### DATASET RECORDS
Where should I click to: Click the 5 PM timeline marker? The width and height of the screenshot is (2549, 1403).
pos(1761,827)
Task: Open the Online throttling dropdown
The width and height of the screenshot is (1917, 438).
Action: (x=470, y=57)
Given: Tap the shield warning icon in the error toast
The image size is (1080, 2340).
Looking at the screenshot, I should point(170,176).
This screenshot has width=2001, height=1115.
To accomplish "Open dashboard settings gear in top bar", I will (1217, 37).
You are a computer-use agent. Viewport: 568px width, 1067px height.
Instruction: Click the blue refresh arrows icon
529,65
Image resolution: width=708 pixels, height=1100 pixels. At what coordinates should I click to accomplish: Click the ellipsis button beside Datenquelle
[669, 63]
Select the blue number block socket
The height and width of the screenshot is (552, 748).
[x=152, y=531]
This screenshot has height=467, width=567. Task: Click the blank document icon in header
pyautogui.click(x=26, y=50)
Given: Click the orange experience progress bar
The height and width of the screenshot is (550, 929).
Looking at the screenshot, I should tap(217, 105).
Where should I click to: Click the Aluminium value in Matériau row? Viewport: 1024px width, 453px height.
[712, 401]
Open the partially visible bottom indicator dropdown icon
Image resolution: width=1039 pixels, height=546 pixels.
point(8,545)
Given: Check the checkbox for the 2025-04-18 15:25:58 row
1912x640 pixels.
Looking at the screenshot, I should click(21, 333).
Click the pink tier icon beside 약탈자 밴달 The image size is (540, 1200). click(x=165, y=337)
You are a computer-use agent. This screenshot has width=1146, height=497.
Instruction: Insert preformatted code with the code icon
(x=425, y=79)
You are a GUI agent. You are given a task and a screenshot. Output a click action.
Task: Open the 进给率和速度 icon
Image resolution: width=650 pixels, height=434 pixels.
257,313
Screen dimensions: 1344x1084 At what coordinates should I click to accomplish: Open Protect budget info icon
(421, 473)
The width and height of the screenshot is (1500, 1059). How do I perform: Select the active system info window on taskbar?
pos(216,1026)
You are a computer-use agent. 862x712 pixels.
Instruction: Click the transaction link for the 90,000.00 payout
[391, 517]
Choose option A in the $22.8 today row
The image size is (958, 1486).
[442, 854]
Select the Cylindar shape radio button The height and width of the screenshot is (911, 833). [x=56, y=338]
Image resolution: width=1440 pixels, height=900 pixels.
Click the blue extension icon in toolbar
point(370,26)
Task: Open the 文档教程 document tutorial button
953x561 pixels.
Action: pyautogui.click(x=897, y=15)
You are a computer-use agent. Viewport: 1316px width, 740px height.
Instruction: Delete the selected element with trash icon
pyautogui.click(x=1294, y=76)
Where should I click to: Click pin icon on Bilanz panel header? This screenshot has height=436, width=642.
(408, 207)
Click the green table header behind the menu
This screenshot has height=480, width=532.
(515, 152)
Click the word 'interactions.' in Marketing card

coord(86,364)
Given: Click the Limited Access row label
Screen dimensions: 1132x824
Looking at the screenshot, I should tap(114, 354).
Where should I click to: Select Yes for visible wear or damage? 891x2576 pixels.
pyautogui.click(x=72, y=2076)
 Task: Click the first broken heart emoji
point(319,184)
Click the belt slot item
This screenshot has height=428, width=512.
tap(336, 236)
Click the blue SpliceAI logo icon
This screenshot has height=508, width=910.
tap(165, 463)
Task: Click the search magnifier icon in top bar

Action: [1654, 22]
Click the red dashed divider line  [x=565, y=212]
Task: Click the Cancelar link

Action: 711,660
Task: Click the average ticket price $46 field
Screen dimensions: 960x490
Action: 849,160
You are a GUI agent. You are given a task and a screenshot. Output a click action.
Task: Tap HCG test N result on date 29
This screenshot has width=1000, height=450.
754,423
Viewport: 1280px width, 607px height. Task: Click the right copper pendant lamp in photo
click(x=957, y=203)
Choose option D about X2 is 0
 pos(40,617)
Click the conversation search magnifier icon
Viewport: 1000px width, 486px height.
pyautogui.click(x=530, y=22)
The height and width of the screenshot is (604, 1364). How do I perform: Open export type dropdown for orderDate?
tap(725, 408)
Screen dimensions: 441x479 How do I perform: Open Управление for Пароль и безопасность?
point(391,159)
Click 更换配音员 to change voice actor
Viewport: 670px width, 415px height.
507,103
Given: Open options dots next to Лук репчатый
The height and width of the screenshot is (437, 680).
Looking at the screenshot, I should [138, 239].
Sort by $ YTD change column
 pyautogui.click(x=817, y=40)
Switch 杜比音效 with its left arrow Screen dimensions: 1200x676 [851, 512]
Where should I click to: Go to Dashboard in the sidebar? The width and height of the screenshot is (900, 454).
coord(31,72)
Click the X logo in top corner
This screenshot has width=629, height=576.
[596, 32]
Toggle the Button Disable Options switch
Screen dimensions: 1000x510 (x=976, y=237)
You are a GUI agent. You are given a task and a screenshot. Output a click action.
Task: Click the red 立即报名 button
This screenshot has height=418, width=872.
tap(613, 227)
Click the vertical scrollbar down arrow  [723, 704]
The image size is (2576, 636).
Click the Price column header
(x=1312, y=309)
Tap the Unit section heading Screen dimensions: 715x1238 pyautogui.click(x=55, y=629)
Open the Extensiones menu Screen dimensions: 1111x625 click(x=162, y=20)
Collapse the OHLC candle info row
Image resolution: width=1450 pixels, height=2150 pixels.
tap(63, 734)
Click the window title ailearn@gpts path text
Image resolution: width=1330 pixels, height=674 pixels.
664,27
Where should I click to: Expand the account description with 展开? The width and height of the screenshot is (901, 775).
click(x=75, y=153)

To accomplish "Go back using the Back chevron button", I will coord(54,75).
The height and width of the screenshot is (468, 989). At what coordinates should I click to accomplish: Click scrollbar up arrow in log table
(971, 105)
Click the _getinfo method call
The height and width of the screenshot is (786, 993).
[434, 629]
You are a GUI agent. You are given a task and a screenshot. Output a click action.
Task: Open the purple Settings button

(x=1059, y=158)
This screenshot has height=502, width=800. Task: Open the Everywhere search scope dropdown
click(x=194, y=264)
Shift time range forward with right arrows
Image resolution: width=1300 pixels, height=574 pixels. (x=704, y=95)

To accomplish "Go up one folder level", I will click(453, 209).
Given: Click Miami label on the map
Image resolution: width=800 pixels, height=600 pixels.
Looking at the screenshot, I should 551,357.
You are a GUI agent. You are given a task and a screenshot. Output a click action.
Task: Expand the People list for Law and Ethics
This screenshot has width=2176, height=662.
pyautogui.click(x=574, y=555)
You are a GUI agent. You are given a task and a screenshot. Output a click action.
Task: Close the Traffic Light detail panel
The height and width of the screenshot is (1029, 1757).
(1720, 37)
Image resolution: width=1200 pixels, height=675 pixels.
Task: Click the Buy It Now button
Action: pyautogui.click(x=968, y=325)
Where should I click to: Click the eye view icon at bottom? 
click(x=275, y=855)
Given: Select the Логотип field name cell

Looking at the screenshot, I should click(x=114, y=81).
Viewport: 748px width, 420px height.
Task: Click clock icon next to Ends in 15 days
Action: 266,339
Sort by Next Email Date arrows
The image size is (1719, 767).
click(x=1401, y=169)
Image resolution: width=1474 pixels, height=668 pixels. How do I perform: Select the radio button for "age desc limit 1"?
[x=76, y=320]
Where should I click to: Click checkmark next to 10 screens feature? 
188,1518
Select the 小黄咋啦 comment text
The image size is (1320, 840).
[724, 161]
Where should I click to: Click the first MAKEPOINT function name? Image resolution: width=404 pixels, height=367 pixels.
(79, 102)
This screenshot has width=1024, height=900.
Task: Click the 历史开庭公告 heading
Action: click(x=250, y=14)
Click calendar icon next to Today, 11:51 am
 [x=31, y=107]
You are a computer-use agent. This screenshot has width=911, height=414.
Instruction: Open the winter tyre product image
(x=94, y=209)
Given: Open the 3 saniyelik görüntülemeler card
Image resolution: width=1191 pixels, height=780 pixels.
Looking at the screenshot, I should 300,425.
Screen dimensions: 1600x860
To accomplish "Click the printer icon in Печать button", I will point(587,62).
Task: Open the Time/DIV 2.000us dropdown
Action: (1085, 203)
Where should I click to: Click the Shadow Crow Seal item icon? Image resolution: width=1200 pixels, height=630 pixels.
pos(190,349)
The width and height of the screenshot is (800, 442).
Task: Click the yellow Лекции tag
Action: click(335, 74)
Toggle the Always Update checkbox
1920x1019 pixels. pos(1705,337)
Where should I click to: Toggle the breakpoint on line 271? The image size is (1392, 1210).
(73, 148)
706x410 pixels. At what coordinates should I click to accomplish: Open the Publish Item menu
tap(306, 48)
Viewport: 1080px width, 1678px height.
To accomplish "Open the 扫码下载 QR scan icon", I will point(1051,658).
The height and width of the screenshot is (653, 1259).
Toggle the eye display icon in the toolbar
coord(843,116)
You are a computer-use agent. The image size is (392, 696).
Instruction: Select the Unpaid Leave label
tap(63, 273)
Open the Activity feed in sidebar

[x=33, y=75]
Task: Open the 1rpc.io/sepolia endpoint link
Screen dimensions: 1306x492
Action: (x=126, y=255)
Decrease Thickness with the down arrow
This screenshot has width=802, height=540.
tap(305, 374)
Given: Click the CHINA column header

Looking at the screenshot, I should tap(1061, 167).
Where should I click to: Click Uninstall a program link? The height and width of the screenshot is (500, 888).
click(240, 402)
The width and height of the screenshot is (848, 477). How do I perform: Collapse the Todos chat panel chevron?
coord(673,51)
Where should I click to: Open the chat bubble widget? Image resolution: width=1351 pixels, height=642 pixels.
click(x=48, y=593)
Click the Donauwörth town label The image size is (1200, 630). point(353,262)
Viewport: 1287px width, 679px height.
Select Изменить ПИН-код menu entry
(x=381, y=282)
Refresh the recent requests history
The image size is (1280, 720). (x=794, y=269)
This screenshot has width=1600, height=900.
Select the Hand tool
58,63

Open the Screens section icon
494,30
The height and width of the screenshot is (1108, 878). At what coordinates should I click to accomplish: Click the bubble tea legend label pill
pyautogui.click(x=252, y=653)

### EXERCISE
A verbatim transcription is needed of the lines above, starting at the line with "Given: Tap the" and ending at the line with "Given: Click the orange", both included, and of nothing else.

### TASK RESULT
Given: Tap the shield warning icon in the error toast
The image size is (1080, 2340).
Looking at the screenshot, I should point(170,176).
This screenshot has width=2001, height=1115.
To accomplish "Open dashboard settings gear in top bar", I will (1217, 37).
You are a computer-use agent. Viewport: 568px width, 1067px height.
Instruction: Click the blue refresh arrows icon
529,65
Image resolution: width=708 pixels, height=1100 pixels. At what coordinates should I click to accomplish: Click the ellipsis button beside Datenquelle
[669, 63]
Select the blue number block socket
The height and width of the screenshot is (552, 748).
[x=152, y=531]
This screenshot has height=467, width=567. Task: Click the blank document icon in header
pyautogui.click(x=26, y=50)
Given: Click the orange experience progress bar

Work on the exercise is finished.